Has Gemini surpassed ChatGPT? We put the AI models to the test.

Purple Gryphon · Jan 22, 2026

True Neutral said:
I believe there is a flaw in your tests. A friend and I had a pretty negative experience with Gemini when we asked the exact same question on 2 different phones and got 2 different answers. I did not see a test for this in the article.

I had an iphone and my friend had an android phone. We both asked Gemini if Frontier Airlines flew to a certain destination.

One of us got a "yes" and the other a "no". In the end, we had to just manually go to Frontier's web site to look for ourselves.

But this was telling as it suggested to us that Gemini, probably not knowing the answer (or where to get it from) just "flipped a coin" to say yes or no to us. Otherwise, why would we not have got the same answer?

I think this type of situation should be tested for with all AI programs. Ask the same question on multiple devices and see if the answer suddenly changes.

It will, because LLMs aren’t actually getting you the right answer. They don’t know what that is.

They’re just giving you a sentence of words which in similar contexts are likely to come after the other.

Unless word B comes after word A 100% of the time, you will sometimes get word C there instead. How often that happens is something that can be adjusted on the back end, but if it’s too restrictive people don’t like the repetitive robotic responses.

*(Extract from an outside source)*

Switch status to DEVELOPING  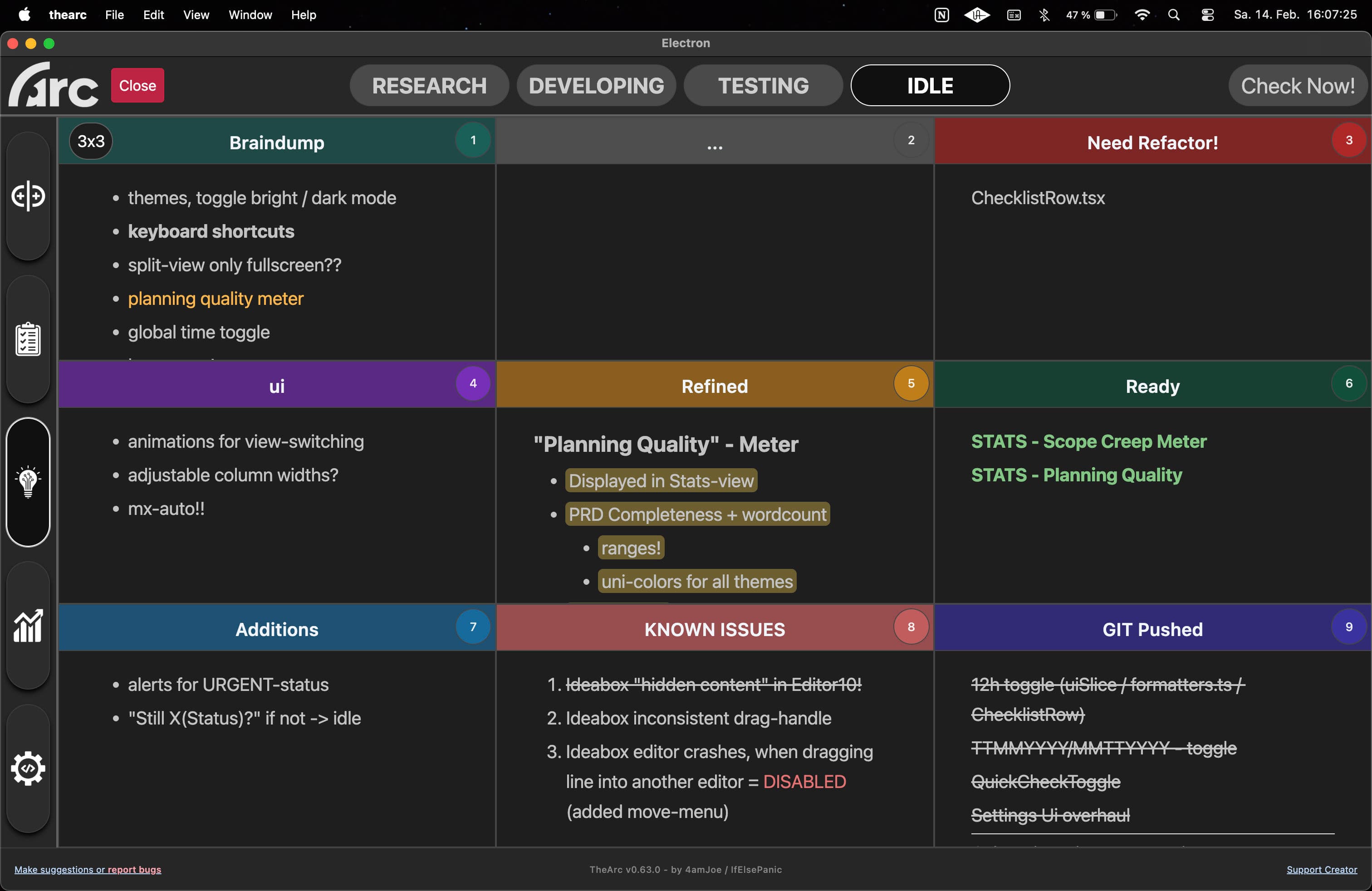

And the only thing these companies care about is making people want to use their crap. Accuracy only matters inasmuch as they don’t want the frustration of incorrect answers to outweigh the dopamine from having a flowery sycophant tell you that you’re right.

Madestjohn · Jan 22, 2026

Purple Gryphon said:
It will, because LLMs aren’t actually getting you the right answer. They don’t know what that is.

They’re just giving you a sentence of words which in similar contexts are likely to come after the other.

Unless word B comes after word A 100% of the time, you will sometimes get word C there instead. How often that happens is something that can be adjusted on the back end, but if it’s too restrictive people don’t like the repetitive robotic responses.

And the only thing these companies care about is making people want to use their crap. Accuracy only matters inasmuch as they don’t want the frustration of incorrect answers to outweigh the dopamine from having a flowery sycophant tell you that you’re right.

This ..
it isn’t giving you an answer .. its simulating what an answer sounds like
And its gotten quite good at that
But if its Right or wrong isn’t the point and is largely irrelevant

omniron · Jan 23, 2026

Purple Gryphon said:
It will, because LLMs aren’t actually getting you the right answer. They don’t know what that is.

They’re just giving you a sentence of words which in similar contexts are likely to come after the other.

Unless word B comes after word A 100% of the time, you will sometimes get word C there instead. How often that happens is something that can be adjusted on the back end, but if it’s too restrictive people don’t like the repetitive robotic responses.

And the only thing these companies care about is making people want to use their crap. Accuracy only matters inasmuch as they don’t want the frustration of incorrect answers to outweigh the dopamine from having a flowery sycophant tell you that you’re right.

Modern LLMs have tool usage capability to find the right answer. Whether the ui you’re using exposes this is a different question. So increasingly they are giving you as best an answer as data is available for.

Hagen Stein · Jan 23, 2026

macduff said:
This is why I think Google will win the AI wars. They don't have to be the best, they just have to be about as good as the others. But where the other LLM providers are entirely dependent on revenue from their AI bot, AI is just one of many different revenue streams for Google. Google seems to be the best one positioned to survive the eventual AI bubble popping.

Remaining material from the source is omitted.